ハキダメ

ダメ人間の妄想の掃き溜め

寒波(ss)



いつものように野宿をしていた角都と飛段は、夜更け、ほぼ同時に目を覚ました。胎児のように丸くなっていた飛段が苛烈な寒気のあまりフグゥと変な声を出す。焚火は熾してあるが炎に触れるばかりに近づかないと熱が感じられない。互いに言葉を交わさないまま角都は小さく硬くなっている飛段を引き起こし、最寄りの集落へ歩き始める。アタッシュケースを持つ手が噛みつかれているように痛む。チャクラ調節のへたな飛段に至っては全身の感覚が麻痺しており、こてこてと転ぶ有様だ。やっとたどり着いた宿は文字通りの木賃宿で風呂すらなかったが、壁一枚で守られた部屋は明らかに外より暖かい。霜が降りたコートを脱ぎ、小さな火鉢のわきにある一組しかないせんべい布団に潜り込みながら、飛段は鼻で息をしてももげそうにならない環境に心から感謝する。色気ではなく寒さから角都は飛段の接触を拒まず、それをいいことに飛段は自分の片脚を角都の腿の間に割り入れる。煌々と月の光が射し込む小さなガラス窓に霜の花が咲き始めている。

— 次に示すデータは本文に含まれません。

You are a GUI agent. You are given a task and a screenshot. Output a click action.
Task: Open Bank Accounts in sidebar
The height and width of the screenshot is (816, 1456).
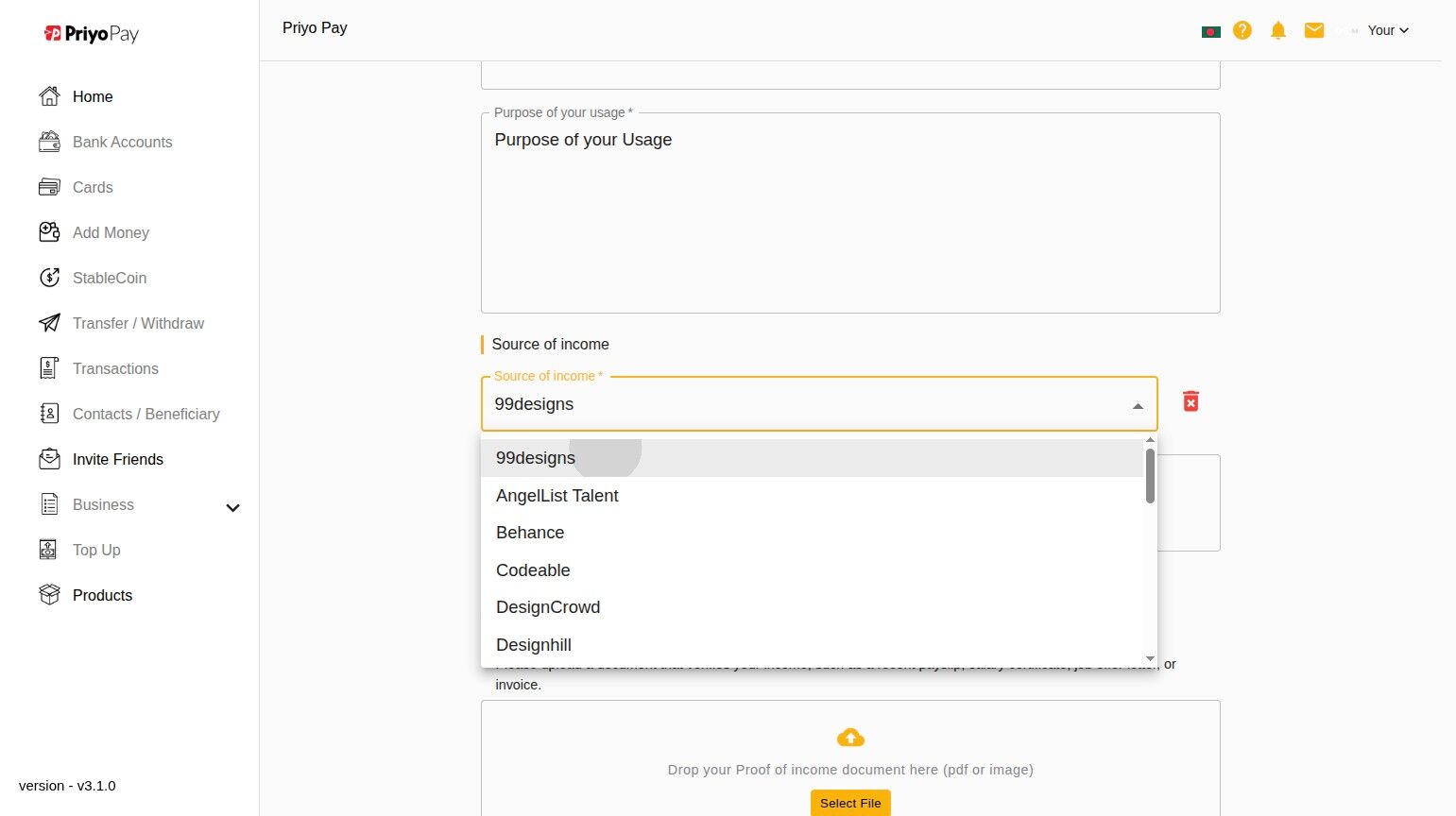122,142
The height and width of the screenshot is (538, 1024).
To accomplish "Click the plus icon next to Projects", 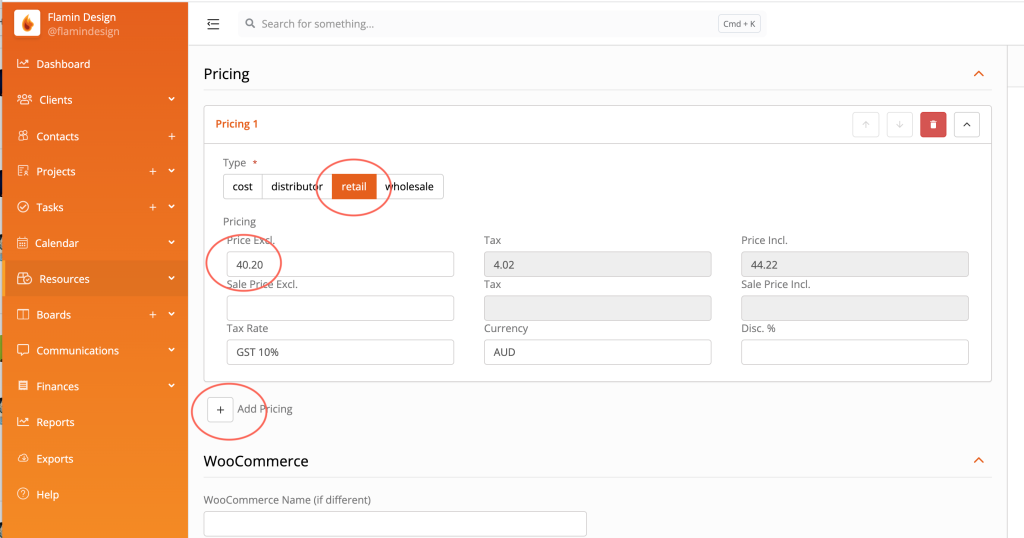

無防備な頭を大きな掌で守られた飛段は相手の首元に顔を埋め、ようやくとろとろと眠り始める。相棒の呼吸が緩やかになるのを感じ取りながら、角都も瞼を下ろす。浅い眠りの表層で、ひりひりと身を切る寒気の中、二人の前に静かに広がっていた月光に白く輝く大地の情景を角都は思い浮かべる。意のままにはならないからこそあれは美しいのだろう。腕の中のこれもまた。